Emmy merkt dat de wereld haar partner met andere ogen bekijkt: ‘In de tram pakken oude dametjes hun handtas steviger vast als ze hem zien. En in mijn stamkroeg moet ik samen met hem ineens vooraf betalen, terwijl dat vroeger altijd op de pof kon. Hij is op het station ook weleens staande gehouden door handhavers. Ze vonden dat hij er verdacht uitzag, terwijl hij gewoon op de trein stond te wachten. ‘We houden je in de gaten!’ zeiden ze.’ 

In de tram pakken oude dametjes hun tas steviger vast als ze mijn vriend zien

Emmy’s verhaal staat niet op zichzelf. Zelf ben ik nog nooit zomaar aangehouden door de politie. Ik ga vrij onverschrokken door het leven en ben geneigd om burgerlijk ongehoorzaam te zijn. Mijn vriend is veel voorzichtiger. Hij wordt regelmatig staande gehouden door de politie, want een donkere man in een mooie auto is kennelijk verdacht. In de week dat in Amerika de moordenaar op George Floyd werd veroordeeld, bracht Steven een nacht door in een cel. Hij had de avondklok geschonden, terwijl hij een geldige uitzonderingsverklaring op zak had. De politie geloofde hem niet. Hij kreeg een boete en moest mee naar het bureau. Pas de volgende ochtend, toen ze een instantie te pakken kregen die zijn verhaal kon bevestigen, mocht hij gaan. Ik stond te popelen om gelijk een klacht in te dienen, maar Steven wilde het voorval zo snel mogelijk laten rusten: ‘Ik maak dit soort dingen al heel m’n leven mee.’

Enorme vechtlust

Door mijn relatie ben ik mij bewust geworden van kleur en privilege. Ik zat op een gezellige VWO-school en overal was bijna iedereen wit en hoogopgeleid. Steven groeide op in een multiculturele omgeving en zat op een strenge jongensschool. Zijn docenten zeiden: ‘Jij kan niet leren en het zal nooit wat worden met jou.’ Het heeft een enorme vechtlust in hem wakker gemaakt om juist succesvol te worden. Maar het laat wel z’n sporen na. Die boodschap van ‘jij bent niet goed genoeg’ doet nog steeds pijn.

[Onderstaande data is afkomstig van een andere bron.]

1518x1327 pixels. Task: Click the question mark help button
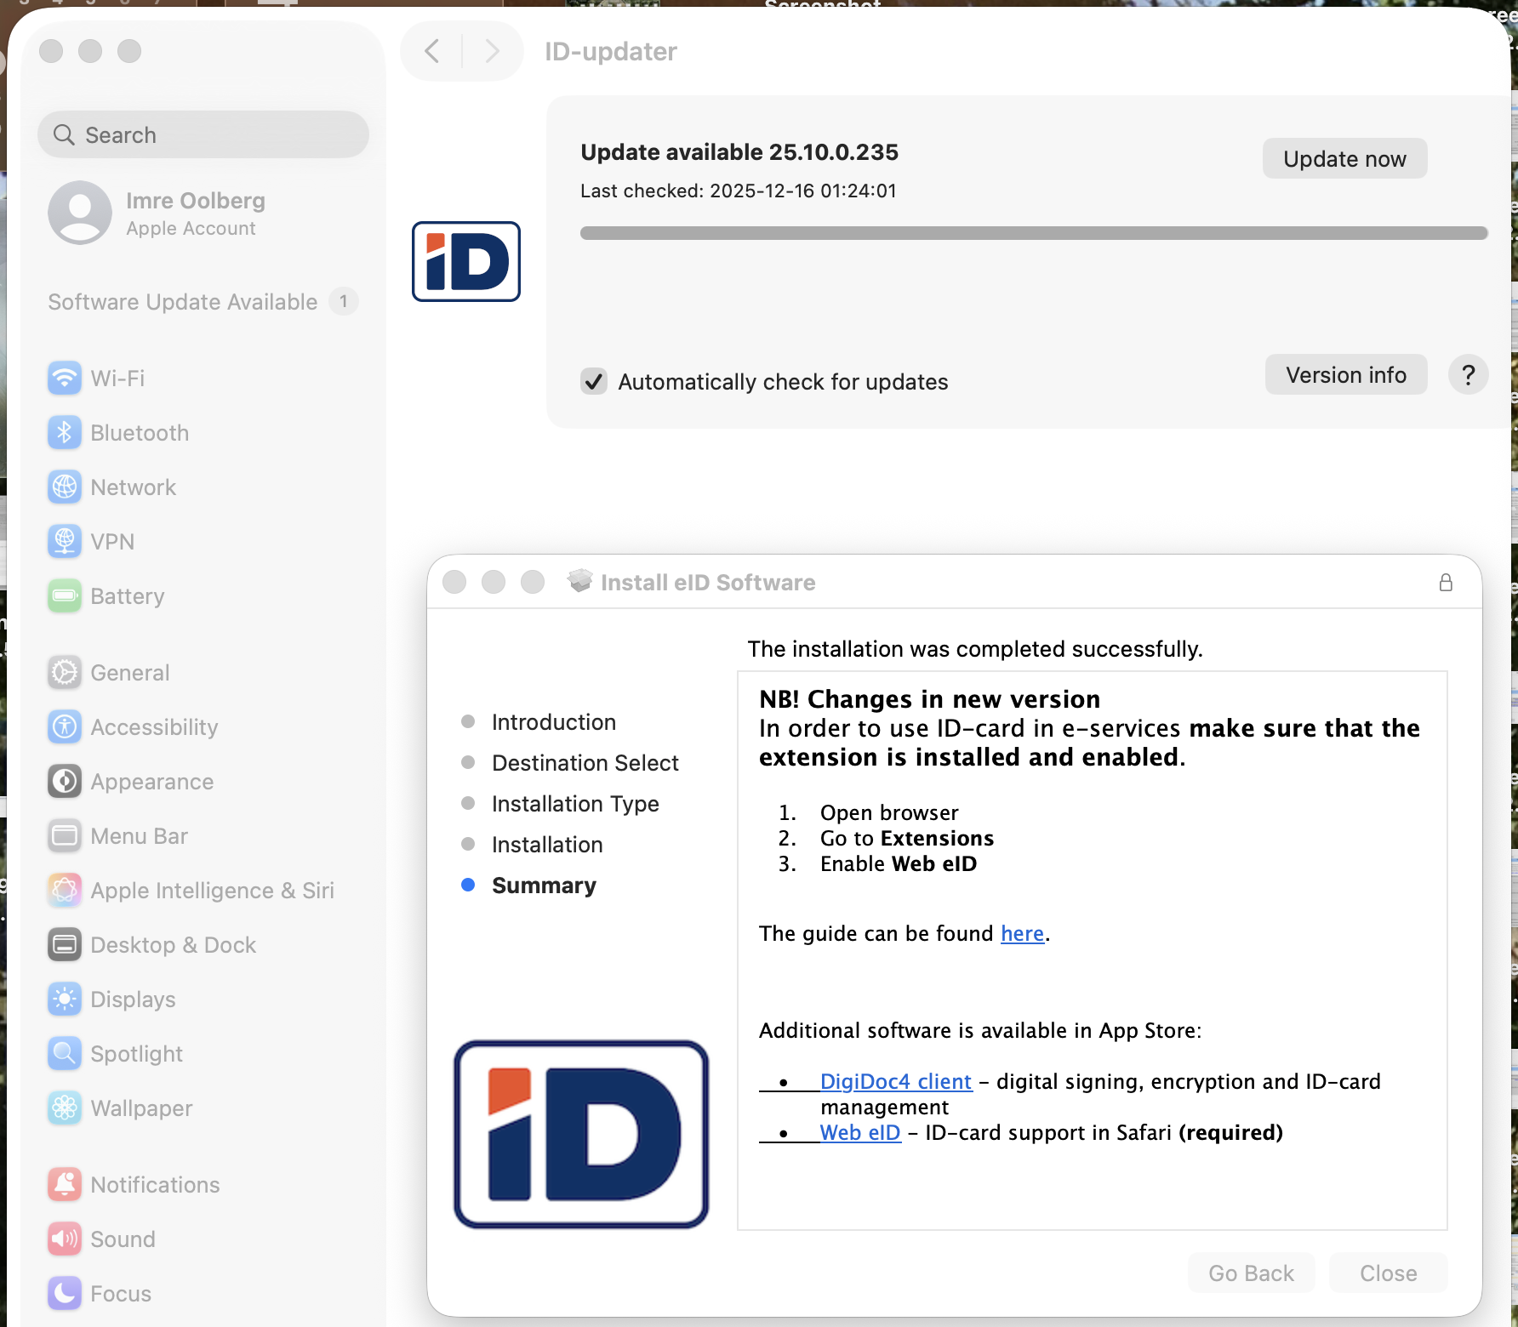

Ook Emmy heeft een andere achtergrond dan haar partner: ‘Ik ben echt een advocatendochter. Ik zat op chique scholen, we gingen op dure vakanties. Mijn vriend  groeide op in een gezin met weinig geld in de Bijlmer. Ik merk dat hij daardoor weinig zelfvertrouwen heeft. Hij is ontzettend talentvol, maar schuift zichzelf niet graag naar voren. Dat zorgt soms voor spanningen tussen ons. Hij vindt geld en stabiliteit niet belangrijk, maar liefde alleen is niet genoeg. We moeten ook samen de huur betalen en een toekomst opbouwen.’

Variatie aan kleur

Kleur is ook een belangrijk thema in het leven van Shayne McCreadie (40). Zij is half Afro-Amerikaans en half Schots. Shayne: ‘Ik voel me 100% Nederlands en eigenlijk vooral Amsterdams. Maar mensen bestempelen mij vaak als zwart.’ Al op jonge leeftijd kreeg ze mee dat ze anders was: ‘Mensen zeiden dat ik zo goed Nederlands sprak. Of ze riepen ‘vieze poepn***r’ naar me. Ook ben ik ooit geweigerd op een basisschool omdat ze daar geen zwarte kinderen aannamen. Ik ben zelfs een keer in elkaar geslagen door een groepje gabbers. Gelukkig was er politie in de buurt en kregen de daders een taakstraf. Wel ben ik nog een tijdje bang geweest als ik iemand met een bomberjack zag.’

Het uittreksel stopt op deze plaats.